[Excerpt to read]
NISO Approves Working Group to Develop Recommended Practice for Operationalizing Open Access Business Processes
Voting members of the National Information Standards Organization (NISO) have approved the formation of a Working Group to develop a Recommended Practice for operationalizing open access (OA) business processes. NISO is seeking members from across the information community to join the Working Group, which will address the lack of infrastructure supporting OA content by helping stakeholders in scholarly communications to track, assess, and report on OA publications, authors, and funding more easily.
The volume of OA content has proliferated in recent years, but the systems and workflows currently used by publishers and librarians were designed for traditional, pay-to-read models. Business processes are currently inadequate to address the requirements of—for example—transformative agreements, which require complex financial management and the tracking of authors and publishing outputs across large institutions. Libraries face challenges in managing micropayments and assessing the financial impact of such agreements, and authors often have difficulty determining whether their manuscript is eligible for OA publication under agreement terms. These complexities also impact publisher editorial and financial systems. As a result, organizations often adopt manual processes for managing these agreements, giving rise to inefficiencies across the ecosystem.
NISO’s Working Group will address the problem by identifying gaps in the infrastructure for OA publications and agreements, developing terminology to describe the surrounding processes, and outlining best practices for exchanging data and analytics and metrics. The work will focus first on the metadata required for exchange prior to publication as well as for article-level financial transactions, and then address reporting following publication. As the new Recommended Practice will be of interest to publishers, libraries, authors, funders, and OA advocates and community initiatives, the group is seeking volunteers representing a range of stakeholder groups from across the scholarly communications industry.
Jack Maness, Associate Dean, University of Denver Libraries, who helped develop the Working Group proposal, states, “The industry clearly needs better infrastructure to support the volume of OA publications and agreements. The new Working Group has an excellent opportunity to address this problem with NISO Recommended Practices that will standardize business processes around OA content and make workflows more efficient for multiple stakeholders.”

[Raw data]
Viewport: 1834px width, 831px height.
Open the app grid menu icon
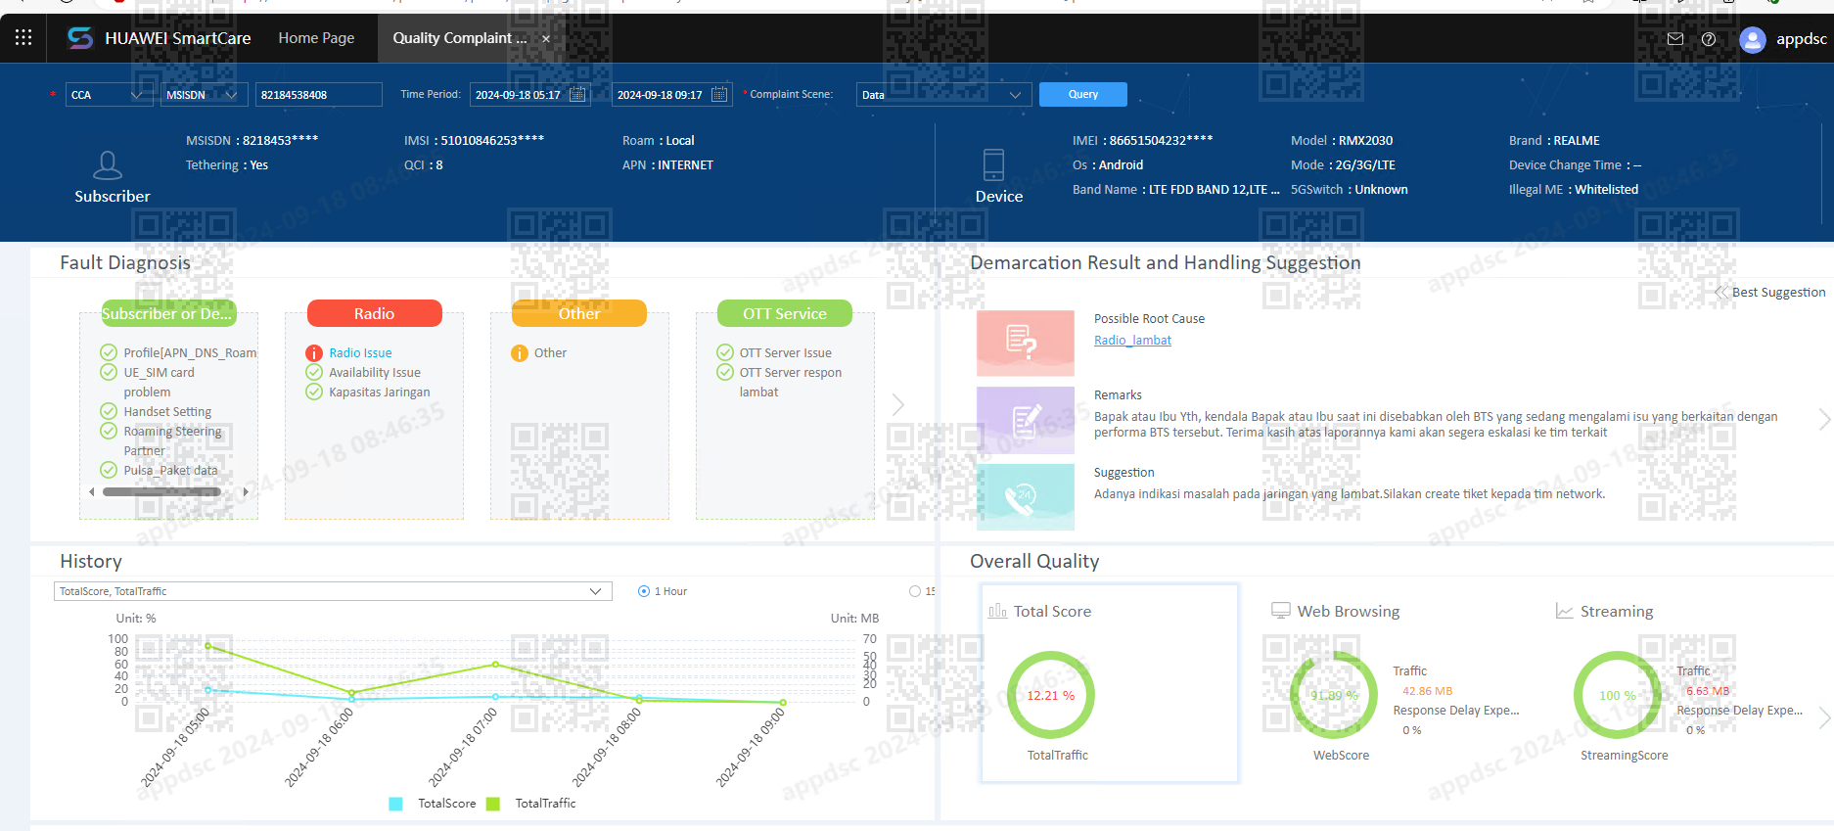pyautogui.click(x=23, y=37)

[Prompt]
Please rewrite the NISO announcement between "NISO Approves Working" and "funding more easily.", inclusive, swapping "Working Group" for "Task Force". The listing comes from a separate source.

[Finished task]
NISO Approves Task Force to Develop Recommended Practice for Operationalizing Open Access Business Processes
Voting members of the National Information Standards Organization (NISO) have approved the formation of a Task Force to develop a Recommended Practice for operationalizing open access (OA) business processes. NISO is seeking members from across the information community to join the Task Force, which will address the lack of infrastructure supporting OA content by helping stakeholders in scholarly communications to track, assess, and report on OA publications, authors, and funding more easily.